### AVAILABLE DATA
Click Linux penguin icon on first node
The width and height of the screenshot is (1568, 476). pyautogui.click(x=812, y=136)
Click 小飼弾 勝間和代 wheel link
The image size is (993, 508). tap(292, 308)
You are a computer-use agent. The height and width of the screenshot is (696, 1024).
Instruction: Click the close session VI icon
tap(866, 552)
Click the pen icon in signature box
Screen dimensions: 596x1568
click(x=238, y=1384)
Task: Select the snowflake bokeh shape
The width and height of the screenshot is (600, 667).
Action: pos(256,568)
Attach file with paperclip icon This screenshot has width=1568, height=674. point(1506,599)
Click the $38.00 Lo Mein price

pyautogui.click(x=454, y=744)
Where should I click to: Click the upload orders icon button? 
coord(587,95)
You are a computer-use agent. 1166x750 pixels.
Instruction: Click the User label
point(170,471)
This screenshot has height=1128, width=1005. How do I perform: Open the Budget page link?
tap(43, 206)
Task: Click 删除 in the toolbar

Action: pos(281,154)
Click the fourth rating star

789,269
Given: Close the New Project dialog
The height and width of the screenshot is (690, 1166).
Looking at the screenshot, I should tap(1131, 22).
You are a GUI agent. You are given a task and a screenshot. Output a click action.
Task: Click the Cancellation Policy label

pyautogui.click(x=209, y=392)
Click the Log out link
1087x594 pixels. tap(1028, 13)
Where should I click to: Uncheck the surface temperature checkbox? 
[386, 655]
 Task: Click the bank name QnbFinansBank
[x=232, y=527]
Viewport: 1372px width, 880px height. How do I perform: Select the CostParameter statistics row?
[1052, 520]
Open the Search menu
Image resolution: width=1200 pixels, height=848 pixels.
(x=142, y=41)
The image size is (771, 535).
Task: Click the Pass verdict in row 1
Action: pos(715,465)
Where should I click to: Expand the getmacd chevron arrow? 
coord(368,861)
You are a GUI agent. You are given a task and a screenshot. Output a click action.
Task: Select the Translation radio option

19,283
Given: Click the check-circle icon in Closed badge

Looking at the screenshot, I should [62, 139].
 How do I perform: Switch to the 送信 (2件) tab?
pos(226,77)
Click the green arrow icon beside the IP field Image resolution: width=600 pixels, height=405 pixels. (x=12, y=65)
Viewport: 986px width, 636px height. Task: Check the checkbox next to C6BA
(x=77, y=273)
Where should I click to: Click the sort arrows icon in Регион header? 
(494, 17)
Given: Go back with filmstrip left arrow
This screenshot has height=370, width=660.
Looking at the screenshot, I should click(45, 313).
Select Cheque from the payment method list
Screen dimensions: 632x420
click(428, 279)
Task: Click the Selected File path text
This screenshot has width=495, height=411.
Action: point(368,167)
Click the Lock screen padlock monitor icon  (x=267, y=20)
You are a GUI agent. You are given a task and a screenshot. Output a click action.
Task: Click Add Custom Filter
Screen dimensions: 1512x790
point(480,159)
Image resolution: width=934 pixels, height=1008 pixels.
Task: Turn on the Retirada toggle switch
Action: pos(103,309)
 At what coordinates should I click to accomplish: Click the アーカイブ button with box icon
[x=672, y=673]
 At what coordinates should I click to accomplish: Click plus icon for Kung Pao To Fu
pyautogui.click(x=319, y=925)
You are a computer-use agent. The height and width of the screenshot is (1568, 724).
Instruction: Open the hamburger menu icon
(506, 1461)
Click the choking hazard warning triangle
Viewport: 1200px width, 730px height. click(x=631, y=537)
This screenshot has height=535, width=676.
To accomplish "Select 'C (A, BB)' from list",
######
(YOUR OBJECTIVE) Set down only these lines, exactly: the one containing "This screenshot has height=535, width=676." and each line after it through the end of the entries above.

(SOLUTION BELOW)
This screenshot has height=535, width=676.
To accomplish "Select 'C (A, BB)' from list",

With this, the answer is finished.